Data items:
·····

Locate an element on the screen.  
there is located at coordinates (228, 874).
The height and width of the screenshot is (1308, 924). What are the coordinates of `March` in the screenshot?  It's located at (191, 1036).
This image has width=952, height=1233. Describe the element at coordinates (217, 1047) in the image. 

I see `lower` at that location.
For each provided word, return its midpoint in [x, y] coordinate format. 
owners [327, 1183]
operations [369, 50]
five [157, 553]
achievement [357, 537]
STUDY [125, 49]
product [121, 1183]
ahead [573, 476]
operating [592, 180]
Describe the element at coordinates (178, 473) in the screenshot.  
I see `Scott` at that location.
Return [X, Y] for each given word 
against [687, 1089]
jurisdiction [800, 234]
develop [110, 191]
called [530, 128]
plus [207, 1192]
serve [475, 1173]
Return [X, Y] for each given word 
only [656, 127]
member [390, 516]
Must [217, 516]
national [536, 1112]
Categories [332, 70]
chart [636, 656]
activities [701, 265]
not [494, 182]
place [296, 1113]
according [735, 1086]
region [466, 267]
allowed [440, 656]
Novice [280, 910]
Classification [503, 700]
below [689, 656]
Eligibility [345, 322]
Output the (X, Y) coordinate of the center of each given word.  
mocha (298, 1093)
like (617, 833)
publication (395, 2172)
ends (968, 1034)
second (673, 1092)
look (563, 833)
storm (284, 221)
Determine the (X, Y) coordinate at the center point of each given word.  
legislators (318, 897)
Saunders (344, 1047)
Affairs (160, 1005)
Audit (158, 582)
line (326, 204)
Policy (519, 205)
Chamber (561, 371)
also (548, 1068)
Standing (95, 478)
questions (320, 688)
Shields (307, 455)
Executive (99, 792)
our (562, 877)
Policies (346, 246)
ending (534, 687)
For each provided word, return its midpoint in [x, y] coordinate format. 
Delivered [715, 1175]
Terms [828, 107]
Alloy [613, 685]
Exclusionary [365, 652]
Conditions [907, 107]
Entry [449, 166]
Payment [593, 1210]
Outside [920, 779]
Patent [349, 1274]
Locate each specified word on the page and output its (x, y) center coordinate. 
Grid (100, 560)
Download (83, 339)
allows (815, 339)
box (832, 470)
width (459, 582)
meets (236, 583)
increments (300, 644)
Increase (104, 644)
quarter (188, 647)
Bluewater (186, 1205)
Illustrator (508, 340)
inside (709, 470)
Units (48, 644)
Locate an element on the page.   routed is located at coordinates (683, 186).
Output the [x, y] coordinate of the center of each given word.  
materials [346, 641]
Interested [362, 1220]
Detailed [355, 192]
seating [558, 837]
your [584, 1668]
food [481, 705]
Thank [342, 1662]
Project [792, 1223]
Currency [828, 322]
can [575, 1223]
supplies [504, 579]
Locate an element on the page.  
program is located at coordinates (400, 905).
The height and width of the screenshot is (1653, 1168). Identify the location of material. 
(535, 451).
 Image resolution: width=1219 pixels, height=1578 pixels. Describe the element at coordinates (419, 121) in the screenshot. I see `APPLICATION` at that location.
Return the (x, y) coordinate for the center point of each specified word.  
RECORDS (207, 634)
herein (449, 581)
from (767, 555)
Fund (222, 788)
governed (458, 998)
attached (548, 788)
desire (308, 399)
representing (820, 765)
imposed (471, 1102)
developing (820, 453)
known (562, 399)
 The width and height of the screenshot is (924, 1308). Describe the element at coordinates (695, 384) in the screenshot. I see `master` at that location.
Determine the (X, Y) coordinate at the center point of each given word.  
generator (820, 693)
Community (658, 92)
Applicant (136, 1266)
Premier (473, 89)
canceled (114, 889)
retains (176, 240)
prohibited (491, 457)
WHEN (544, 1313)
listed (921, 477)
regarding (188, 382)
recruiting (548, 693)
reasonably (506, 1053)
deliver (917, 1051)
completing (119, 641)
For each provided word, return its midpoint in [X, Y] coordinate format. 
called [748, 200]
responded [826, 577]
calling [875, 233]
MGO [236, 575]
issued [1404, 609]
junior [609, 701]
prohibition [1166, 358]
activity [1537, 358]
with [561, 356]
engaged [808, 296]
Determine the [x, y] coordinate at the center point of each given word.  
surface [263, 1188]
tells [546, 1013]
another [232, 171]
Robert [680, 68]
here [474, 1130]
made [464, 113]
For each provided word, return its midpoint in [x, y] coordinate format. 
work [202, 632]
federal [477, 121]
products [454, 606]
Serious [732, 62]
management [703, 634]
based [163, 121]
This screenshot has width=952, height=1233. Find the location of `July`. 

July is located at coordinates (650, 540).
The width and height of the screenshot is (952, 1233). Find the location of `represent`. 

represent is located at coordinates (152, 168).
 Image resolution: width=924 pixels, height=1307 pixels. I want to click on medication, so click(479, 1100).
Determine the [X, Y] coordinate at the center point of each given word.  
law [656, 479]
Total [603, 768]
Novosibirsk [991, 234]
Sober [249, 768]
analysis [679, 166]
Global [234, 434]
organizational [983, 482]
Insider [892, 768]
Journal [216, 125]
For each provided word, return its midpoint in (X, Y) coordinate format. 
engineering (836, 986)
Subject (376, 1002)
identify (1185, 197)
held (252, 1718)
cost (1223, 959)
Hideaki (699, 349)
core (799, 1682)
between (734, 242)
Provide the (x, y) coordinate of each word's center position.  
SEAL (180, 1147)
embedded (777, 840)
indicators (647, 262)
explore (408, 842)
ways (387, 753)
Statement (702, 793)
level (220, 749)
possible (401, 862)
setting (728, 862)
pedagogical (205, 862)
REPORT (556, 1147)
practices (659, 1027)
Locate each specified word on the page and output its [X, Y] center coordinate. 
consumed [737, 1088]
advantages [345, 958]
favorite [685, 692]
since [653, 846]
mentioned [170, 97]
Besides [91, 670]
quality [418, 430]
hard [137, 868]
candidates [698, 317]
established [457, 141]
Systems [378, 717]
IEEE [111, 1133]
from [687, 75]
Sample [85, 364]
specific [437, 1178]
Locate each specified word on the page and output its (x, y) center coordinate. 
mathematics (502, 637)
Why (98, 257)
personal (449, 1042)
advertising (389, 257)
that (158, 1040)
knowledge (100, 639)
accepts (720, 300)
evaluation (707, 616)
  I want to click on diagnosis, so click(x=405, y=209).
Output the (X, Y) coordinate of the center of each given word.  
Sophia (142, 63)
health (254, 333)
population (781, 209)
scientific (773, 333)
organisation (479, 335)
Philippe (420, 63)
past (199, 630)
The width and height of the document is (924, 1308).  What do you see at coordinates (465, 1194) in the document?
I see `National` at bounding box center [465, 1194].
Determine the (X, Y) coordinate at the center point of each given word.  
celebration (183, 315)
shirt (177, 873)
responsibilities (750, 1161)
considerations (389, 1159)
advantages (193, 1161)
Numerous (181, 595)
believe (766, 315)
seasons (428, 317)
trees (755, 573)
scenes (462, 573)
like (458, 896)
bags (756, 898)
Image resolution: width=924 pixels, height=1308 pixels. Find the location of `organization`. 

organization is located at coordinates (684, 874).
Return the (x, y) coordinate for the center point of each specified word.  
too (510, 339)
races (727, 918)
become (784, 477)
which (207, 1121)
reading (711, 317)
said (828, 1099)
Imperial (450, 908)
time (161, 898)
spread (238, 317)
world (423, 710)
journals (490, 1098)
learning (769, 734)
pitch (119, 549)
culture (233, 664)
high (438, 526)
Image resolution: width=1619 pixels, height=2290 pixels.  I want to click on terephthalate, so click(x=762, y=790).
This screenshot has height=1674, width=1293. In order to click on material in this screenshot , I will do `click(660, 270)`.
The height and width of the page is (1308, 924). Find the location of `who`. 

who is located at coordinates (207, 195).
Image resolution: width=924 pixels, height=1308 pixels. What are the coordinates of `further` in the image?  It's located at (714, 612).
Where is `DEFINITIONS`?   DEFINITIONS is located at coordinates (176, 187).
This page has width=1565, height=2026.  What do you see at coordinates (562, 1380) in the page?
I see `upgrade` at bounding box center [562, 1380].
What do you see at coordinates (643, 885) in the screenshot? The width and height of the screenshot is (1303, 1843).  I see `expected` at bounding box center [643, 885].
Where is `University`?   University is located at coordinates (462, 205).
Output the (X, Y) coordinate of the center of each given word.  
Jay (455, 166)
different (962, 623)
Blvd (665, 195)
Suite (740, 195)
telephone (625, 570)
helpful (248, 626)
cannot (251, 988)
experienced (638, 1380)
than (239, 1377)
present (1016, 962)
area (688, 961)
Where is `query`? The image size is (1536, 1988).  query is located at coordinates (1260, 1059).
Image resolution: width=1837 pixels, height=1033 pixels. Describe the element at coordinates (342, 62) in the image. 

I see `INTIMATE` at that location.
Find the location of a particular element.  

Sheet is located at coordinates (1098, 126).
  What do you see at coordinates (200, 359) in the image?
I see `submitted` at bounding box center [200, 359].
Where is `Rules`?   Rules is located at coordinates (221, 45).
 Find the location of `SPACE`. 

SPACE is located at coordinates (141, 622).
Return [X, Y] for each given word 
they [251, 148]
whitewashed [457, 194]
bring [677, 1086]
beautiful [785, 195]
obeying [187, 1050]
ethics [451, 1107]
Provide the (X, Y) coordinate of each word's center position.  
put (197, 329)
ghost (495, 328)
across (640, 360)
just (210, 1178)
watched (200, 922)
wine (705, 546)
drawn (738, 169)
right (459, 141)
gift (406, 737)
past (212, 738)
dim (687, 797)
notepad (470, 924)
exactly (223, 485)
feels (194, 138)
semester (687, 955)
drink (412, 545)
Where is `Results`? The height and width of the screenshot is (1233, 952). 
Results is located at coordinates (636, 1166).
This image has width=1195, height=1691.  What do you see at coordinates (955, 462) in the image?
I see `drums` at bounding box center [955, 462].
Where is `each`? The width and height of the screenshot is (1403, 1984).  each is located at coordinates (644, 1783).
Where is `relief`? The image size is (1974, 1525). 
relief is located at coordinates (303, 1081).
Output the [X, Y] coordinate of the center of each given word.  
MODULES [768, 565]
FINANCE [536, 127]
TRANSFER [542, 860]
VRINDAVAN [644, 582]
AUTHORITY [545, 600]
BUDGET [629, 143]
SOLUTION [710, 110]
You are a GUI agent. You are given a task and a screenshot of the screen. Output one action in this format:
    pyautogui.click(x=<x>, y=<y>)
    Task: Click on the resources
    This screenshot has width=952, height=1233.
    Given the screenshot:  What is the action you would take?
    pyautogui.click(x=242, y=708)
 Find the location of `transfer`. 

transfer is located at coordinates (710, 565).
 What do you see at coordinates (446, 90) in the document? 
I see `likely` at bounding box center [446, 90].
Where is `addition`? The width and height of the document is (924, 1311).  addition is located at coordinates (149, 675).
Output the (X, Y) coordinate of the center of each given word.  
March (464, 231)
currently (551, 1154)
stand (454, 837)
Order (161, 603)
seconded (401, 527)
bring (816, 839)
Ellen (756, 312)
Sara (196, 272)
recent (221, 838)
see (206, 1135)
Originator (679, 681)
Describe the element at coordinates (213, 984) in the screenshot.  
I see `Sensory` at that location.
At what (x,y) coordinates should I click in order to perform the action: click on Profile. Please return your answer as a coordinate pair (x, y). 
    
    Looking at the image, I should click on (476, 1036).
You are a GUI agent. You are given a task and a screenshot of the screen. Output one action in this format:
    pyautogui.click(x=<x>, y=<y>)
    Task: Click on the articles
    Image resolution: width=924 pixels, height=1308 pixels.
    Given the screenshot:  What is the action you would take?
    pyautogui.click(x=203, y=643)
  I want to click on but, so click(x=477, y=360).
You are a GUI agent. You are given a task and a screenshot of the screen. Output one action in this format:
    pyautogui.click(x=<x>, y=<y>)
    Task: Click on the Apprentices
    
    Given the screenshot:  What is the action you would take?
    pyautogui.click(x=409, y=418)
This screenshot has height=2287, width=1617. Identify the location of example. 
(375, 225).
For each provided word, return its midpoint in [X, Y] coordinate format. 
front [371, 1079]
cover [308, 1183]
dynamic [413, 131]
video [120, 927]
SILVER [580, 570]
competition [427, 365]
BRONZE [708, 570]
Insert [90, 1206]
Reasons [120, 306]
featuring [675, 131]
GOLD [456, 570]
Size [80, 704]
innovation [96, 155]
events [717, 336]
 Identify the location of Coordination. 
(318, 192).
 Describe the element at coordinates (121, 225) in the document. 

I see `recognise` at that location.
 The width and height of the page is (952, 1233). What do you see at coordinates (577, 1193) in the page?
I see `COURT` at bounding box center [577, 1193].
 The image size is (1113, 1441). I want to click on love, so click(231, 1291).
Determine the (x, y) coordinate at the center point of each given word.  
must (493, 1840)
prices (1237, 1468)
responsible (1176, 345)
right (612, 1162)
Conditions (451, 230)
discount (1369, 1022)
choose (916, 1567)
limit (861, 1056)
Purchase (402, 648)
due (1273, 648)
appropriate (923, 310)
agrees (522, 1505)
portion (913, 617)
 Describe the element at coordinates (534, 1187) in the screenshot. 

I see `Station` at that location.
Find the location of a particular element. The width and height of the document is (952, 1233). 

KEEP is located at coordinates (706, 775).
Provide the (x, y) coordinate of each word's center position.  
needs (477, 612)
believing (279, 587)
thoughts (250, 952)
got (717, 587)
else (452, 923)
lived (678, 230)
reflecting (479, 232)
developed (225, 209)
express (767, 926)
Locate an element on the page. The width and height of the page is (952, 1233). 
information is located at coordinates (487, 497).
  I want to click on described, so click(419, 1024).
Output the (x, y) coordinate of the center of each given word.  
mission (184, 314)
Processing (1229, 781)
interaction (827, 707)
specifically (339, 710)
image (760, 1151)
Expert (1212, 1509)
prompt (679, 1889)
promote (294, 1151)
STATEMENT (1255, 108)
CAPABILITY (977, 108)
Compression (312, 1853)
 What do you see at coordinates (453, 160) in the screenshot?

·····

WHAT IS REQUIRED: Please find each line in the listing above that contains the word "bounding" and copy it. Case counts.

THE RESULT:
I see `National` at bounding box center [465, 1194].
I see `upgrade` at bounding box center [562, 1380].
What do you see at coordinates (643, 885) in the screenshot? The width and height of the screenshot is (1303, 1843).  I see `expected` at bounding box center [643, 885].
I see `submitted` at bounding box center [200, 359].
I see `drums` at bounding box center [955, 462].
I see `likely` at bounding box center [446, 90].
I see `COURT` at bounding box center [577, 1193].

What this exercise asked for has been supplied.